What is asked: Rewrite the items below as a numbered list, one line per number, leaving out the blank lines.

Listed records:
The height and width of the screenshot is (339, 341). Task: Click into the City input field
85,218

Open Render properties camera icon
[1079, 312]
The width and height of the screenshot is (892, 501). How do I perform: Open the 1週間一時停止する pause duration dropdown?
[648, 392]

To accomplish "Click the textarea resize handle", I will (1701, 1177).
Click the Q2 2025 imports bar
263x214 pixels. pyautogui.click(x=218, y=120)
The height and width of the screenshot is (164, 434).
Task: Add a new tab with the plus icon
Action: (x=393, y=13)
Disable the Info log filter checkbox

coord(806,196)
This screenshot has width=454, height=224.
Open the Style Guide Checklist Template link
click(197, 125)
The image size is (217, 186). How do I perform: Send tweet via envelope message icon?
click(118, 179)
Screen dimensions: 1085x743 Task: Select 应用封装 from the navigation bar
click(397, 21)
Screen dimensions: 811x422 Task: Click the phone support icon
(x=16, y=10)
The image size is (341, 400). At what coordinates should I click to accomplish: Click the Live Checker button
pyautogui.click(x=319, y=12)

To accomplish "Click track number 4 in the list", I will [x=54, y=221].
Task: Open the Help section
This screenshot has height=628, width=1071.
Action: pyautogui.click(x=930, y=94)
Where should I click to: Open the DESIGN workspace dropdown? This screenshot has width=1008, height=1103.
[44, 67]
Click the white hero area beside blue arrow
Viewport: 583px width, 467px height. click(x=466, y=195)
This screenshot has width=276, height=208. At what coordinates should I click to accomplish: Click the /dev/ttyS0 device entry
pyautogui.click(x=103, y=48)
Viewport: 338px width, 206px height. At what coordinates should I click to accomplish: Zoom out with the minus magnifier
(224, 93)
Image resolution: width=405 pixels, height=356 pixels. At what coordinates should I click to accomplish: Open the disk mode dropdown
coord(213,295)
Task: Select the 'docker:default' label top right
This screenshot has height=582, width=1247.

Result of the task:
1. The height and width of the screenshot is (339, 341). Task: Click into the City input field
2. 85,218
3. Open Render properties camera icon
4. [1079, 312]
5. The width and height of the screenshot is (892, 501). How do I perform: Open the 1週間一時停止する pause duration dropdown?
6. [648, 392]
7. To accomplish "Click the textarea resize handle", I will (1701, 1177).
8. Click the Q2 2025 imports bar
9. 263x214 pixels. pyautogui.click(x=218, y=120)
10. The height and width of the screenshot is (164, 434).
11. Task: Add a new tab with the plus icon
12. Action: (x=393, y=13)
13. Disable the Info log filter checkbox
14. coord(806,196)
15. This screenshot has width=454, height=224.
16. Open the Style Guide Checklist Template link
17. click(197, 125)
18. The image size is (217, 186). How do I perform: Send tweet via envelope message icon?
19. click(118, 179)
20. Screen dimensions: 1085x743 Task: Select 应用封装 from the navigation bar
21. click(397, 21)
22. Screen dimensions: 811x422 Task: Click the phone support icon
23. (x=16, y=10)
24. The image size is (341, 400). At what coordinates should I click to accomplish: Click the Live Checker button
25. pyautogui.click(x=319, y=12)
26. To accomplish "Click track number 4 in the list", I will [x=54, y=221].
27. Task: Open the Help section
28. This screenshot has height=628, width=1071.
29. Action: pyautogui.click(x=930, y=94)
30. Where should I click to: Open the DESIGN workspace dropdown? This screenshot has width=1008, height=1103.
31. [44, 67]
32. Click the white hero area beside blue arrow
33. Viewport: 583px width, 467px height. click(x=466, y=195)
34. This screenshot has width=276, height=208. At what coordinates should I click to accomplish: Click the /dev/ttyS0 device entry
35. pyautogui.click(x=103, y=48)
36. Viewport: 338px width, 206px height. At what coordinates should I click to accomplish: Zoom out with the minus magnifier
37. (224, 93)
38. Image resolution: width=405 pixels, height=356 pixels. At what coordinates should I click to accomplish: Open the disk mode dropdown
39. coord(213,295)
40. Task: Select the 'docker:default' label top right
41. This screenshot has height=582, width=1247.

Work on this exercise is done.